Teacher asks, “Imagine, touch wood, that this is the last day of your life. What would be the things that you really want to do? I thought of going back to my family, then teacher pushed on, “Imagine its the last 15 minutes of your life….” I thought about my daughter and my father and the unresolved issues. But they dont seem as important anymore. I told teacher, that if in the past, I felt it was difficult to forgive him. Now i find it easier and I m willing. It seemed that those werent as important anymore. I could understand why he run away. And the feeling is, it doesnt really matter anymore.

It seemed like i have loosened up a wee bit. And I felt better and more at ease with myself having arrived here.

I spoke about my daughter and my expectations of her, and reacting to her from my imprints. And teacher asks, “and you feel guilty?”

Yes i said. 

“Did you do these consciously or when you were not mindful?” I said it was mostly unconscious effort when i interacted with qinzhi. i have been passing down what I knew, what I have been taught or expected of me to my girl. I havent really been reacting to her from a basal point of no imprints. To which teacher said, “and so, no need to feel bad, you did not do that on purpose. But you see, you passed on the imprints, and it rests on her to resolve this.”

Just like how I m trying to resolve issues my mother has faced.

Teacher says, “and i know you do not want to pass on imprints or let the next generation suffer like you.”

We discussed the meaning of life. I didnt really have an answer. I told teacher, i was extremely touched during the Tsoknyi Rinpoche retreat, because of his presence. I thought what was really touching was when Rinpoche said, live a healthy, happy and meaningful life. But what is meaningful life? Its so difficult to answer. And during the refuge taking ceremony. I thought how nice! How blessed! to be able to find shelter find beliefs find guidance hope and light when one needs? I feel also v blessed to have the opportunity to listen to these teachings and to be here and to have shelter deep inside.

Teacher says, “The meaning of refuge actually is the way home, a place for you to go to. Your soul picked to be borne in this land, in this family to meet these people you have, because you soul wanted it. You have a purpose or something you wanted in this lifetime. Thats why you are here. When we did that little experiment, about living the last day of your life, you didnt talk about achievements, you talked about resolving issues close to heart. Achieving this sense of inner freedom and ease.

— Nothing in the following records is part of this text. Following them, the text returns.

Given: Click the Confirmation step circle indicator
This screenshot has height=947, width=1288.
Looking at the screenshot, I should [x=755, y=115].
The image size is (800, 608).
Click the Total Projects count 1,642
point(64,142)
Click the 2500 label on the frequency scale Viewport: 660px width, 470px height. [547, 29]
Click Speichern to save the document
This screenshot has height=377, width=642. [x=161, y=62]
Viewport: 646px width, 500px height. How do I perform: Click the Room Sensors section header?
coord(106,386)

For you,  the meaning of life is to heal yourself and to release yourself from imprints, i know you dont want to carry this over to the next generation. This is what you are here for.”

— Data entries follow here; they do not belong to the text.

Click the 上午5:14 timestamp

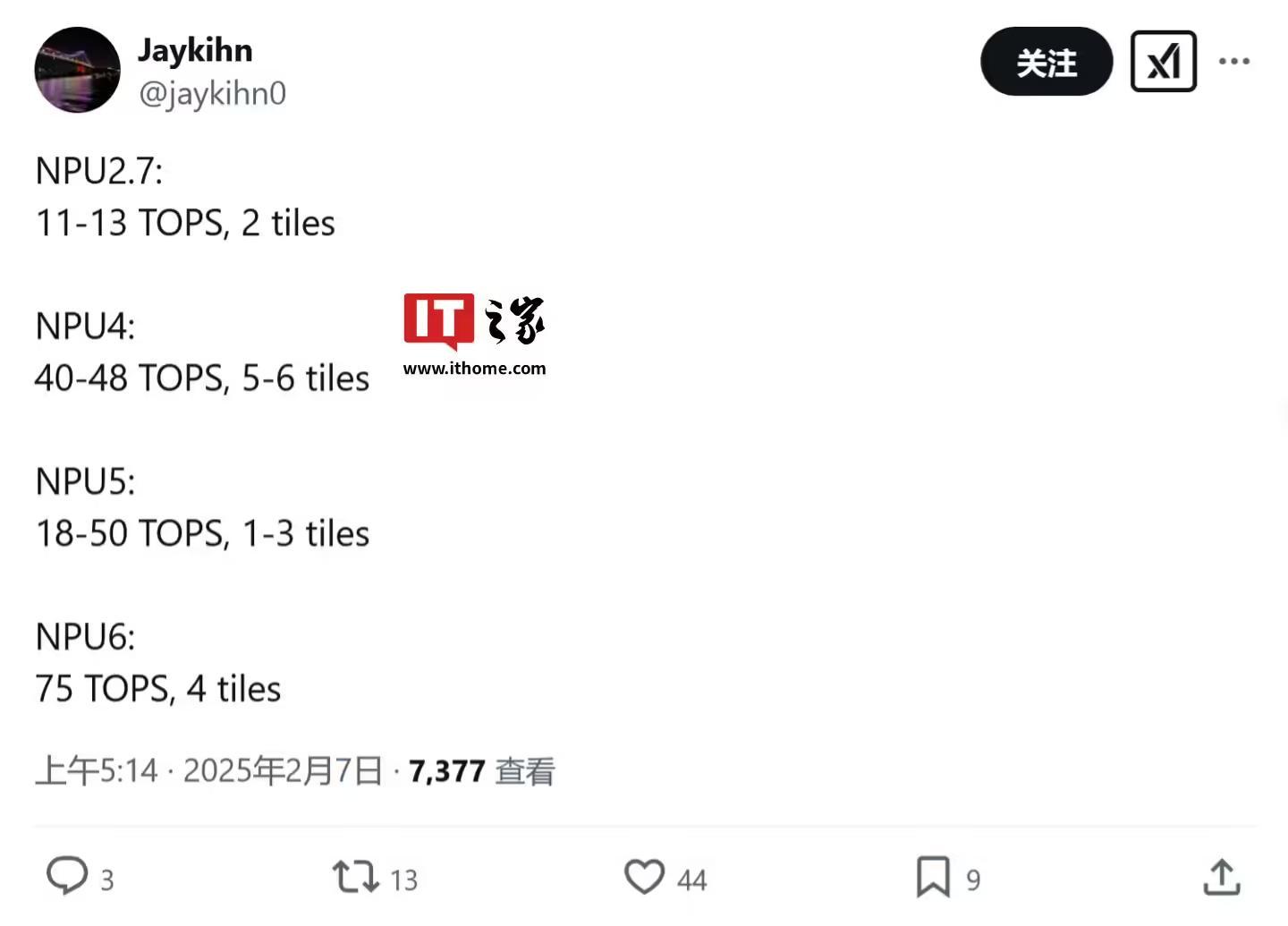(x=97, y=771)
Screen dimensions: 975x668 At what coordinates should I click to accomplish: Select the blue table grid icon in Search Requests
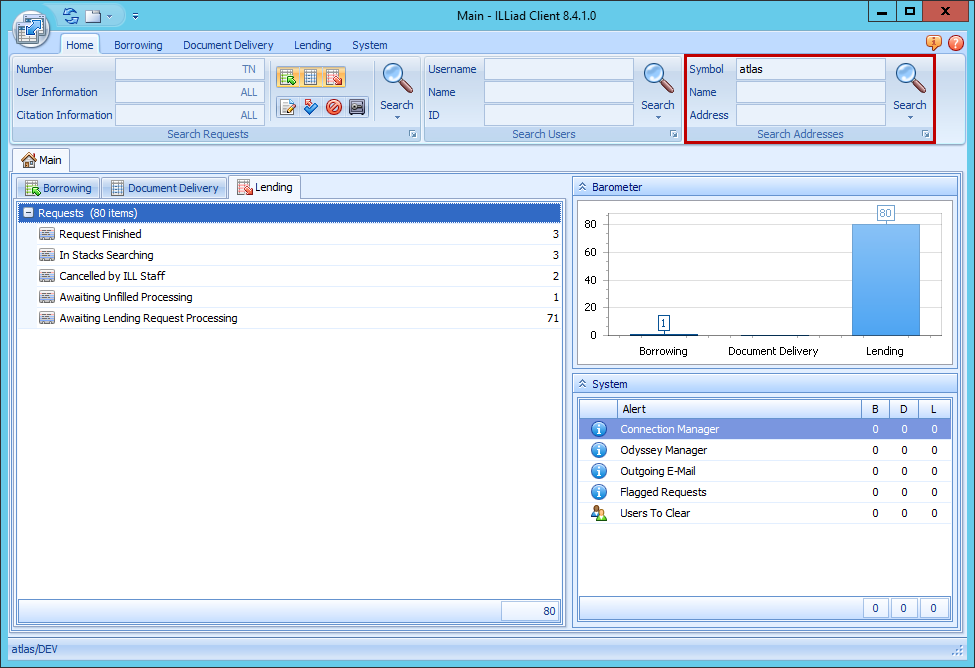coord(311,76)
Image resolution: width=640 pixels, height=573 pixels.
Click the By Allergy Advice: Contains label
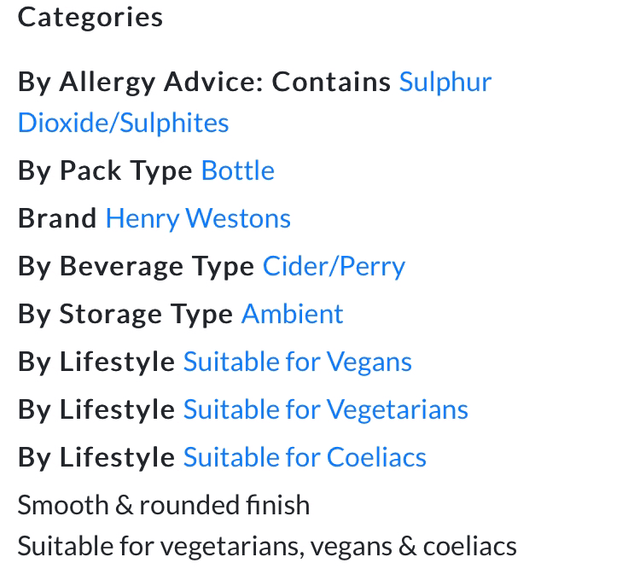(x=204, y=82)
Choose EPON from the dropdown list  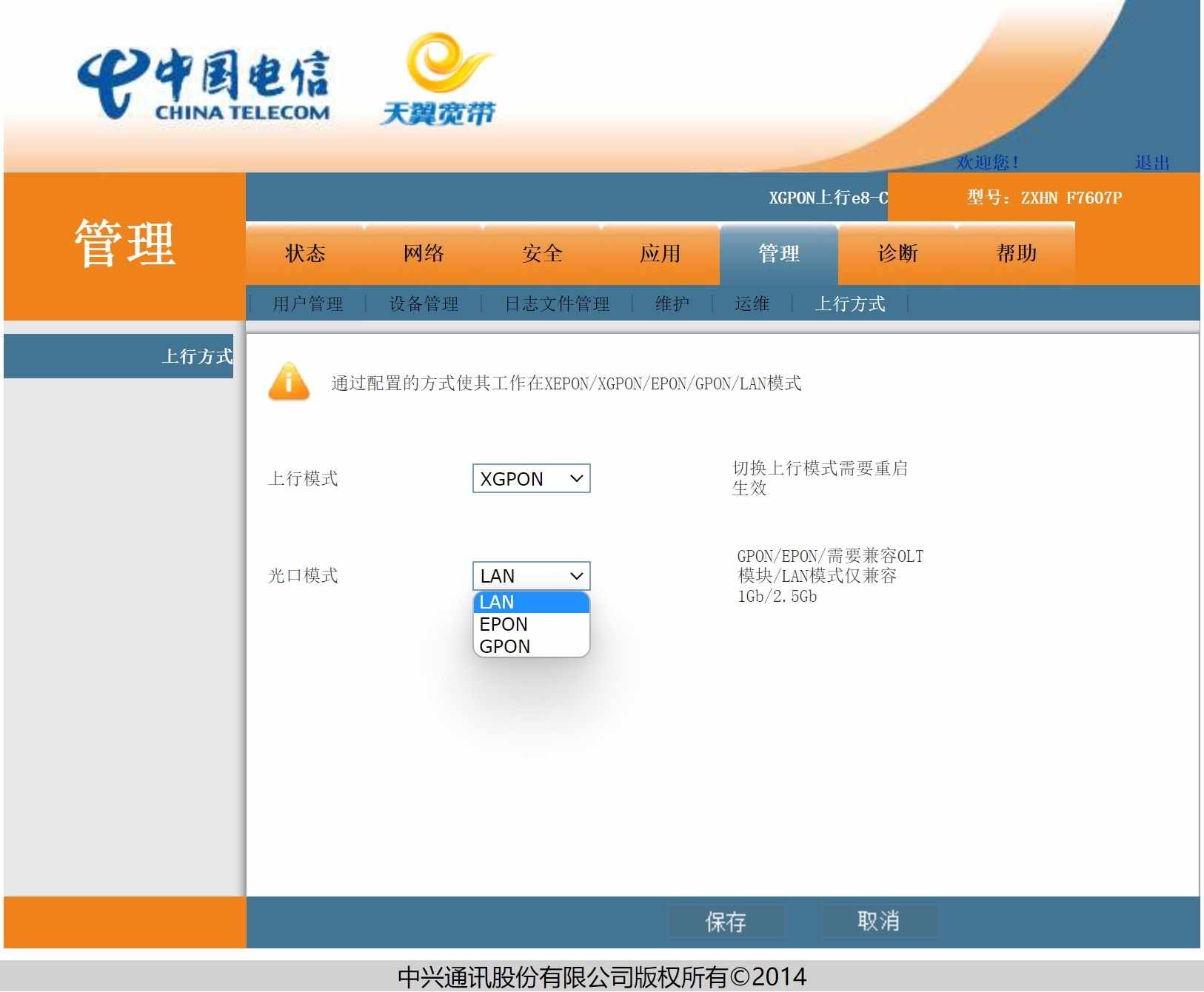coord(531,624)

i told teacher i couldnt really enjoy or soak up the luxuries that were sent to me, i took it more for the personal space it gave me, a bit of grace to myself to be with myself. But for that, luxury has no deeper impact or meaning to me. But i had these thoughts on the plane

在商务舱看着蓝天白云,思绪起伏。
总是喜欢靠窗的位置,可以看到外面的蓝天。但是商务舱、有自己的空间的商务车,让我离开窗口远一点。

突然有点不知所措。或者说,不知道怎么continue。

生而为人究竟是怎么一回事。我都搞不懂了。
有迎接、拥有人生、幸福的喜悦
有老病死的担忧恐惧慌乱无助
如果有一个镜头在我面前,可能一会失笑一回哭泣

体验和经历的当下
是不是应该怀抱开阔雍容巨大的心?会不会有帮助?

我好像还有很多什么悬而未决没有彻底解决突破放低
但好像这些都不重要了

以前如何如何。重要的是眼前。未来。